Claude Font, secrétaire général de la FNO en charge du dossier “loup“ : Nous n’imaginions pas qu’il puisse en être autrement ! Le préfet coordonnateur du plan d’action national loup l’avait laissé entendre lors de la réunion du groupe national loup du 27 novembre dernier. Au vu du nombre de brebis tuées, près de 12 000 en 2019, nous attendions une décision politique. Le Conseil d’État a ainsi rejeté les remises en cause par des associations environnementales du taux de prélèvement à 10 % et de son relèvement pour 2019, à titre expérimental, à 17 %. Ce dernier sera donc maintenu pour 2020 et pourra être porté à 19 % si le nombre maximum de loups est abattu avant la fin de l’année. Je tiens à rappeler qu’il ne s’agit pas d’un objectif de chasse primaire, mais d’un objectif de tirs de défense face à des loups qui sont en approche prédatrice des troupeaux. Notre satisfaction ne viendra pas du nombre de prélèvements mais bien de la baisse de la pression de prédation sur nos animaux.
Une inquiétude demeure cependant en ce qui concerne les tirs de défense simple. Qu’en est-il ?
C.F. : En effet, le Conseil d’État a validé la remise en cause par des associations environnementales du bénéfice des tirs de défense simple à proximité du troupeau au-delà du plafond. Cela signifie qu’à partir du moment où nous avons atteint le plafond de prélèvement, nous ne pouvons plus user de tirs de défense simple. C’est une inquiétude et nous réfléchissons à un plan B.
En fin d’année, deux attaques ont eu lieu dans une même bergerie dans le Var. La prédation des loups prend une nouvelle forme. Comment y faire face ?
C.F. : Effectivement, un élevage dans le Var a été la cible fin décembre de deux attaques à quelques jours d’intervalle. Les brebis étaient dans la bergerie, l’éleveur avait laissé la porte entrouverte pour aérer. Une partie de la meute de loups a amusé les chiens de protection ; l’autre partie a attaqué les brebis. On assiste là à un changement de comportement des loups, qui n’est plus celui de prédateurs mais celui d’animaux qui se sont adaptés et vont au plus près des troupeaux. Désormais, ils n’hésitent plus à entrer dans le frigo. On ne peut plus parler de loup sauvage.

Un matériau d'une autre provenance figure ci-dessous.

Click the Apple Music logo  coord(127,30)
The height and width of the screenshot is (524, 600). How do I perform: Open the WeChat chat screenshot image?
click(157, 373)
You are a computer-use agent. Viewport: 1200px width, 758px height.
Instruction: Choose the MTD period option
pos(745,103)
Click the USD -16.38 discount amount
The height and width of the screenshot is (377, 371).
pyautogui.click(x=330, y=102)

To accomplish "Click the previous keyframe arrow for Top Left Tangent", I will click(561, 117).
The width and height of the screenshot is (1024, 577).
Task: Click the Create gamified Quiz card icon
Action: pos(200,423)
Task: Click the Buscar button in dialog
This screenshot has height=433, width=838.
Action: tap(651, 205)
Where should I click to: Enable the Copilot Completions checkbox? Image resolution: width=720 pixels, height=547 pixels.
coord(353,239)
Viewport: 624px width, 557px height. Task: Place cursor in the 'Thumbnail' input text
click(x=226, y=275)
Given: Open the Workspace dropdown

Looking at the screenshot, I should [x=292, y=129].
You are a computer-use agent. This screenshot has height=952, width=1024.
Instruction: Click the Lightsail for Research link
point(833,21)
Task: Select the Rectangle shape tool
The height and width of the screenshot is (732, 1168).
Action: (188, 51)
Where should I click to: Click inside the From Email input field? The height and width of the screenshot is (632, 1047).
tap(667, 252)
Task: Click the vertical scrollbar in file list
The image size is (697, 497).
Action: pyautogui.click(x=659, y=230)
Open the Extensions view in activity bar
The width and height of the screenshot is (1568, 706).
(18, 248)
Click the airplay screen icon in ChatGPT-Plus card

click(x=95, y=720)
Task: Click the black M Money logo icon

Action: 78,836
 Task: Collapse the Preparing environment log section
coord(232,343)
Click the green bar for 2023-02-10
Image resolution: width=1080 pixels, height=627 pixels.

Est-ce ce loup-là que l’on veut protéger dans le cadre de la convention de Berne ? Je n’en suis pas sûr.
Quels sont les derniers chiffres de population du loup en France ? Comment adapter la réponse à l’évolution des effectifs ?
C.F. : Les derniers chiffres de juin 2019 font état de 530 loups, à plus ou moins 10 %, recensés en France. Les prochains chiffres ne seront communiqués que cet été. On constate que le territoire concerné par la prédation du loup a augmenté, passant d’une trentaine à une quarantaine de départements. On constate aussi que la formule mathématique pour recenser le loup n’est plus adaptée à un territoire aussi grand. Cela peut poser un problème réglementaire, car le nombre de prélèvements dépend du nombre de loups.